Based on conversations with many of you, not to mention now being a choir member again myself, the realities of the above paragraph continue to mount and effect churches who continue to try and foster a full-time worship ministry program.  I am convinced these challenges are big-time drivers as to why many churches have adopted the worship band or praise team model, which involves far fewer players and singers.  The fewer may also be more motivated in atmospheres that often resemble more hobby musician models than the educational music organization models that choirs and orchestras reflect.  I will save the developmental issue discussion for another blog post, but at present just wish to draw attention to the trend and our need for mutual prayer support and encouragement, whichever of these models of worship music ministry you serve presently.  Present culture and overall economic and social environment are working against us, no matter which model of ministry we lead.  We need to understand that the misguidedness of today’s suburban lifestyle is not only the imbalance of time ratios spent – work to play to spiritual nurture, but also includes an overall erroneous worldview.

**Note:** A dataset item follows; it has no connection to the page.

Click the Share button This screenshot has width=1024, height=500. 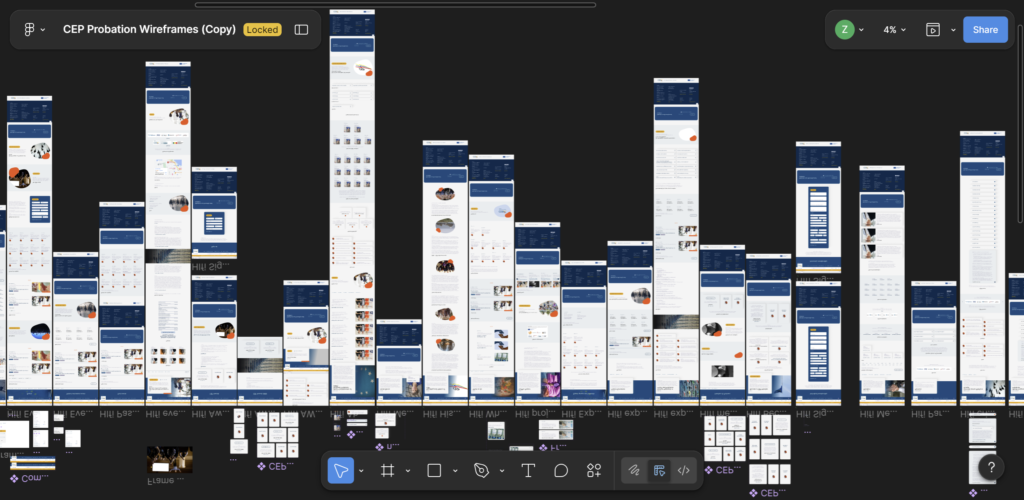pyautogui.click(x=985, y=30)
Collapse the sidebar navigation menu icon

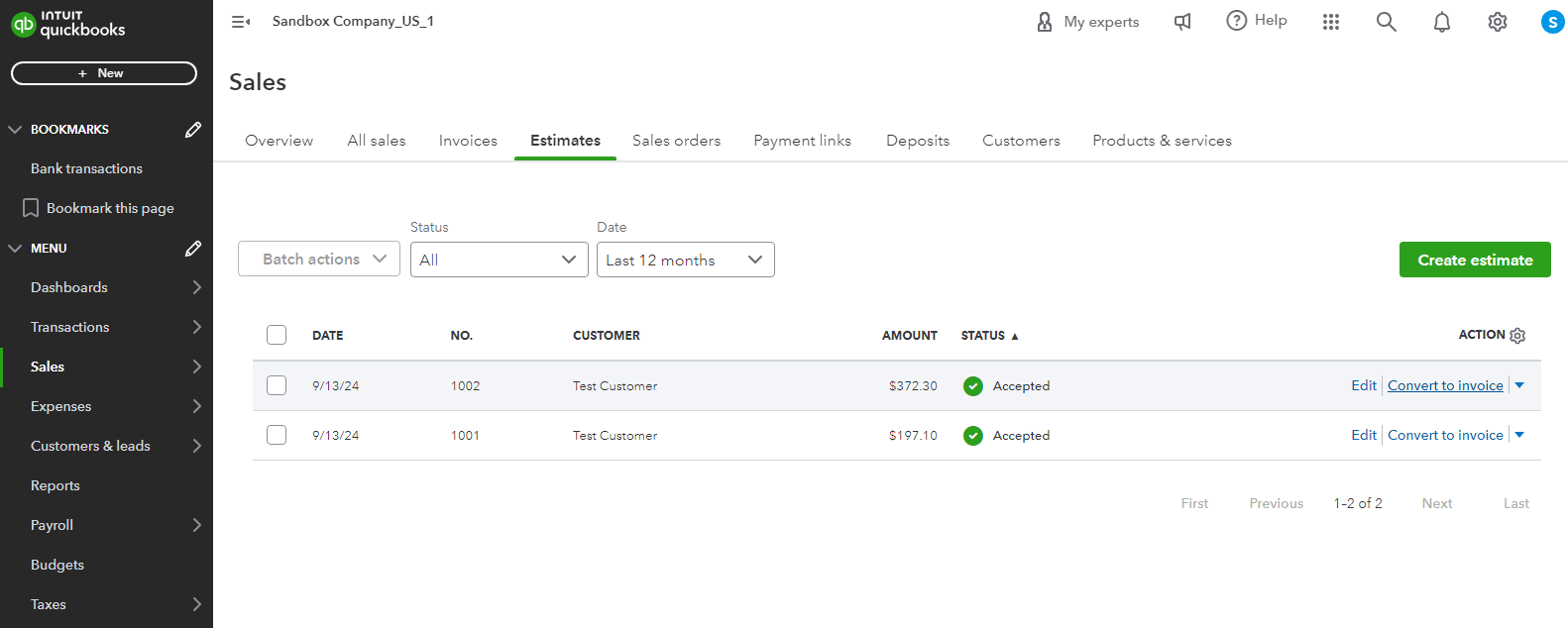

Seems to me we have need to foster one of two visions.  In one vision we serve a prophetic role to help people see the cultural climate for what it is, and fight against its abuses, continuing to provide developmentally sound worship music ministries that serve in the culture, but at the same time are, in fact, counter-culture.  In the other vision, we attempt continued adaptation to contextualize worship ministries to meet people where they are, discovering more ways to adjust processes to try and provide ways that contemporary believers can serve given their lifestyle practices.  In the case of the first vision, we must faithfully confront the tension of value systems, and share the Gospel’s power over rat race living.  In a culture that worships busyness this confrontation will be a difficult struggle.  In the case of the second vision, our challenge becomes a matter of providing means that are likely ever-changing.  Inviting personal rehearsal accomplished through technological means (any of the planning website applications, for example) probably means a regular flow of time and financial expense for you as leader-facilitator.  My experience is that in order to accommodate less time involvement for them means more time involvement for you as leader.  Perhaps the biggest challenge for leaders in these two contrasting visions occurs when a church and its senior pastoral leadership determines to move from one vision to the other.  Such transitions places worship music leadership on a crash course that is often akin to changing the tires on the bus while it is rolling down the highway.  I am presently counseling with people moving in both directions as a result of senior pastoral leadership direction change (from choral to band, and from band to choral).
In either vision it is crucial to continuously remind believers of Christ’s Lordship and help them in their quest to bring proper balance in their lives that recognizes Who “gets to narrate the world,” and help them guard against drifting into life dictated by the lies of the world.  Either vision certainly can and must embrace this task.  Christ’s Lordship is the supreme direction toward which each vision must point.  It is the very thing that brings us together, regardless of which vision track we are on.  Though we may speak dissimilar technical languages related to processes, yet we are one in the Spirit, we are one in the Lord.